Actions to take -
**1)** Quote the passage about the Gaslamp theater's finances between "The lawyer for" and "quoted in May.", inclusive.
**2)** Continue the passage about the Gaslamp theater's finances from the point where it stops.

Text section -
• • • •
The lawyer for the Gaslamp disagreed with North’s reading of the contract.

“The conditions to the agreement was that she get publicity about her donation and that the theater was renamed, and that’s it,” said David Herring. “The theater was renamed, and plays were put on the first part of this year.

“We fell on hard times financially. The plays will continue to go on,” Herring continued, referring to two plays booked by the theater in July and a stated intention by managing director Kit Goldman to resume production in the fall.

The money, which becomes due Tuesday, is actually a fraction of the funds needed by the Gaslamp if it is to resume operations in the fall.

Goldman said the Gaslamp Quarter Theatre Company needs $100,000 to get the fall season under way. That’s down from a figure of $350,000 that finance committee chairman Ted Considine quoted in May.
• • • •
Supplied information -
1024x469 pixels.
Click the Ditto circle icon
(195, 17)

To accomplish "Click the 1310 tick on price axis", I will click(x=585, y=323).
• • • •
Results of the exercise -
**1)**
The lawyer for the Gaslamp disagreed with North’s reading of the contract.

“The conditions to the agreement was that she get publicity about her donation and that the theater was renamed, and that’s it,” said David Herring. “The theater was renamed, and plays were put on the first part of this year.

“We fell on hard times financially. The plays will continue to go on,” Herring continued, referring to two plays booked by the theater in July and a stated intention by managing director Kit Goldman to resume production in the fall.

The money, which becomes due Tuesday, is actually a fraction of the funds needed by the Gaslamp if it is to resume operations in the fall.

Goldman said the Gaslamp Quarter Theatre Company needs $100,000 to get the fall season under way. That’s down from a figure of $350,000 that finance committee chairman Ted Considine quoted in May.

**2)**
At the time, Considine said $1.5 million was needed for the company to remain solvent.

As part of that effort to remain solvent, negotiations are under way to reduce the rent at the Hahn to $5,000 a month, an agreement Goldman said she expects to have accomplished in July. The building is owned by the same limited partnership that owns the Horton Grand Hotel. One of those partners is Goldman’s husband, developer Dan Pearson.

North said the $35,000 she pledged is sitting in a separate account in her name, and she will send the money if the company “can get (its) affairs straightened out.”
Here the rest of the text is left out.